Source data:
* * * * * * * * *

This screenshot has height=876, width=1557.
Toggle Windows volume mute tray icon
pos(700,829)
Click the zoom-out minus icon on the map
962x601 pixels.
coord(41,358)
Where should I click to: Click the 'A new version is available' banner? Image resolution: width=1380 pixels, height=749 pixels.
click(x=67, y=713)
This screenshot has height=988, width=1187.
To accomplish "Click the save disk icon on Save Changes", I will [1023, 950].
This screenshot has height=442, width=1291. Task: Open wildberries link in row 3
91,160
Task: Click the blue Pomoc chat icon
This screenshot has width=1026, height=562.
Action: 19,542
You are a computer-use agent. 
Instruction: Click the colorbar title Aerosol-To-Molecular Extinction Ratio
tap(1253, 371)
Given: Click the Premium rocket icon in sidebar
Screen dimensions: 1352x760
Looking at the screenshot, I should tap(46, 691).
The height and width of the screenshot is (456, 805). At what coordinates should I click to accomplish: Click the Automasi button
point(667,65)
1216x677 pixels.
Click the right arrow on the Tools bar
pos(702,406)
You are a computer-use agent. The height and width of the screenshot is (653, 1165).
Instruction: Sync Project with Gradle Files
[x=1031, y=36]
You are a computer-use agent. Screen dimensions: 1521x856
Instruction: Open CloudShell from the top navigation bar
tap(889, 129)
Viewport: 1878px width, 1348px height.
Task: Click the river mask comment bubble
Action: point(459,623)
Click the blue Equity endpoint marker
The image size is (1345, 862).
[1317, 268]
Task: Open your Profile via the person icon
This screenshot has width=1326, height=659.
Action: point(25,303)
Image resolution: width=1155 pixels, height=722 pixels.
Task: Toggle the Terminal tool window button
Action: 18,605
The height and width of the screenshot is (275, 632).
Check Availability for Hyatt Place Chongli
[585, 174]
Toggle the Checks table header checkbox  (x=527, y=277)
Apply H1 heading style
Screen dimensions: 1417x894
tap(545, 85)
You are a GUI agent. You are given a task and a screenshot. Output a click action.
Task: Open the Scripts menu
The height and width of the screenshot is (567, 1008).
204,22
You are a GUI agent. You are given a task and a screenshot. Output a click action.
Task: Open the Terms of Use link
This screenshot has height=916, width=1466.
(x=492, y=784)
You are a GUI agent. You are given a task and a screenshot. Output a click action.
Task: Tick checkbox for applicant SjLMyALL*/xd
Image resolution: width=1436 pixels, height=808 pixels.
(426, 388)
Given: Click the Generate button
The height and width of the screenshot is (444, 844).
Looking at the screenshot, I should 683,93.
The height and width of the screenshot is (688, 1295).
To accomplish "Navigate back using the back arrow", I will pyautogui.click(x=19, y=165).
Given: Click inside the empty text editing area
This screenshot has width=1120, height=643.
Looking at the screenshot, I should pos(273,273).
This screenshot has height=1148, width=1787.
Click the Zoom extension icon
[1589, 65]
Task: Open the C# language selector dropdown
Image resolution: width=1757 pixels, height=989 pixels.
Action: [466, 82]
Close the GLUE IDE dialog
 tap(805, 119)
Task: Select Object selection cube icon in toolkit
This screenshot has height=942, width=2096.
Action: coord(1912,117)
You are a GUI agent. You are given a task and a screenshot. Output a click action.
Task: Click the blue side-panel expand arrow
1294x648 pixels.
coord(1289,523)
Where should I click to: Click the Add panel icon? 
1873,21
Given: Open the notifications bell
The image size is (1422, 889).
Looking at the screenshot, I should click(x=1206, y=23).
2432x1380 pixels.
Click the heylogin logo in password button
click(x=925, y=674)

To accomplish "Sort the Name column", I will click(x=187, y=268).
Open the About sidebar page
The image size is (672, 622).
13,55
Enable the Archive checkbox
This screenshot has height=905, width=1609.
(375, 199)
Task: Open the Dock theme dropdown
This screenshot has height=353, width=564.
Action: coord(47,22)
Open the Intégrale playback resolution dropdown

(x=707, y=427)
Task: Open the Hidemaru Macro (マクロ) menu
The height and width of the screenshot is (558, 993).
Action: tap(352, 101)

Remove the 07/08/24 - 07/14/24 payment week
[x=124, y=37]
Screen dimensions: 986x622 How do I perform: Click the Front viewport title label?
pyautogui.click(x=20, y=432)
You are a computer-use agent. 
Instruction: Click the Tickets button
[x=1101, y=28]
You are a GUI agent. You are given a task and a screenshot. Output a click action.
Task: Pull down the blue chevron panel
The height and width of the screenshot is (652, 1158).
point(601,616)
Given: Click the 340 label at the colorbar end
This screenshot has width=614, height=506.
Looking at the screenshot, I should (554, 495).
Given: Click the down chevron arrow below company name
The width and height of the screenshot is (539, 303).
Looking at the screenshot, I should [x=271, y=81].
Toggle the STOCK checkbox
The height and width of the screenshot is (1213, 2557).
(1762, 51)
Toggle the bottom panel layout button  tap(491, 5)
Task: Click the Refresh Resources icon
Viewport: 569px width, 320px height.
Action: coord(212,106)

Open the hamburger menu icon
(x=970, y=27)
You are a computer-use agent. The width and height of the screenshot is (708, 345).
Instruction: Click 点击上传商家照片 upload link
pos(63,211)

* * * * * * * * *

Write the entries out again verbatim, every one of them.

This screenshot has height=876, width=1557.
Toggle Windows volume mute tray icon
pos(700,829)
Click the zoom-out minus icon on the map
962x601 pixels.
coord(41,358)
Where should I click to: Click the 'A new version is available' banner? Image resolution: width=1380 pixels, height=749 pixels.
click(x=67, y=713)
This screenshot has height=988, width=1187.
To accomplish "Click the save disk icon on Save Changes", I will [1023, 950].
This screenshot has height=442, width=1291. Task: Open wildberries link in row 3
91,160
Task: Click the blue Pomoc chat icon
This screenshot has width=1026, height=562.
Action: 19,542
You are a computer-use agent. 
Instruction: Click the colorbar title Aerosol-To-Molecular Extinction Ratio
tap(1253, 371)
Given: Click the Premium rocket icon in sidebar
Screen dimensions: 1352x760
Looking at the screenshot, I should tap(46, 691).
The height and width of the screenshot is (456, 805). At what coordinates should I click to accomplish: Click the Automasi button
point(667,65)
1216x677 pixels.
Click the right arrow on the Tools bar
pos(702,406)
You are a computer-use agent. The height and width of the screenshot is (653, 1165).
Instruction: Sync Project with Gradle Files
[x=1031, y=36]
You are a computer-use agent. Screen dimensions: 1521x856
Instruction: Open CloudShell from the top navigation bar
tap(889, 129)
Viewport: 1878px width, 1348px height.
Task: Click the river mask comment bubble
Action: point(459,623)
Click the blue Equity endpoint marker
The image size is (1345, 862).
[1317, 268]
Task: Open your Profile via the person icon
This screenshot has width=1326, height=659.
Action: point(25,303)
Image resolution: width=1155 pixels, height=722 pixels.
Task: Toggle the Terminal tool window button
Action: 18,605
The height and width of the screenshot is (275, 632).
Check Availability for Hyatt Place Chongli
[585, 174]
Toggle the Checks table header checkbox  (x=527, y=277)
Apply H1 heading style
Screen dimensions: 1417x894
tap(545, 85)
You are a GUI agent. You are given a task and a screenshot. Output a click action.
Task: Open the Scripts menu
The height and width of the screenshot is (567, 1008).
204,22
You are a GUI agent. You are given a task and a screenshot. Output a click action.
Task: Open the Terms of Use link
This screenshot has height=916, width=1466.
(x=492, y=784)
You are a GUI agent. You are given a task and a screenshot. Output a click action.
Task: Tick checkbox for applicant SjLMyALL*/xd
Image resolution: width=1436 pixels, height=808 pixels.
(426, 388)
Given: Click the Generate button
The height and width of the screenshot is (444, 844).
Looking at the screenshot, I should 683,93.
The height and width of the screenshot is (688, 1295).
To accomplish "Navigate back using the back arrow", I will pyautogui.click(x=19, y=165).
Given: Click inside the empty text editing area
This screenshot has width=1120, height=643.
Looking at the screenshot, I should pos(273,273).
This screenshot has height=1148, width=1787.
Click the Zoom extension icon
[1589, 65]
Task: Open the C# language selector dropdown
Image resolution: width=1757 pixels, height=989 pixels.
Action: [466, 82]
Close the GLUE IDE dialog
 tap(805, 119)
Task: Select Object selection cube icon in toolkit
This screenshot has height=942, width=2096.
Action: coord(1912,117)
You are a GUI agent. You are given a task and a screenshot. Output a click action.
Task: Click the blue side-panel expand arrow
1294x648 pixels.
coord(1289,523)
Where should I click to: Click the Add panel icon? 
1873,21
Given: Open the notifications bell
The image size is (1422, 889).
Looking at the screenshot, I should click(x=1206, y=23).
2432x1380 pixels.
Click the heylogin logo in password button
click(x=925, y=674)

To accomplish "Sort the Name column", I will click(x=187, y=268).
Open the About sidebar page
The image size is (672, 622).
13,55
Enable the Archive checkbox
This screenshot has height=905, width=1609.
(375, 199)
Task: Open the Dock theme dropdown
This screenshot has height=353, width=564.
Action: coord(47,22)
Open the Intégrale playback resolution dropdown

(x=707, y=427)
Task: Open the Hidemaru Macro (マクロ) menu
The height and width of the screenshot is (558, 993).
Action: tap(352, 101)

Remove the 07/08/24 - 07/14/24 payment week
[x=124, y=37]
Screen dimensions: 986x622 How do I perform: Click the Front viewport title label?
pyautogui.click(x=20, y=432)
You are a computer-use agent. 
Instruction: Click the Tickets button
[x=1101, y=28]
You are a GUI agent. You are given a task and a screenshot. Output a click action.
Task: Pull down the blue chevron panel
The height and width of the screenshot is (652, 1158).
point(601,616)
Given: Click the 340 label at the colorbar end
This screenshot has width=614, height=506.
Looking at the screenshot, I should (554, 495).
Given: Click the down chevron arrow below company name
The width and height of the screenshot is (539, 303).
Looking at the screenshot, I should [x=271, y=81].
Toggle the STOCK checkbox
The height and width of the screenshot is (1213, 2557).
(1762, 51)
Toggle the bottom panel layout button  tap(491, 5)
Task: Click the Refresh Resources icon
Viewport: 569px width, 320px height.
Action: coord(212,106)

Open the hamburger menu icon
(x=970, y=27)
You are a computer-use agent. The width and height of the screenshot is (708, 345).
Instruction: Click 点击上传商家照片 upload link
pos(63,211)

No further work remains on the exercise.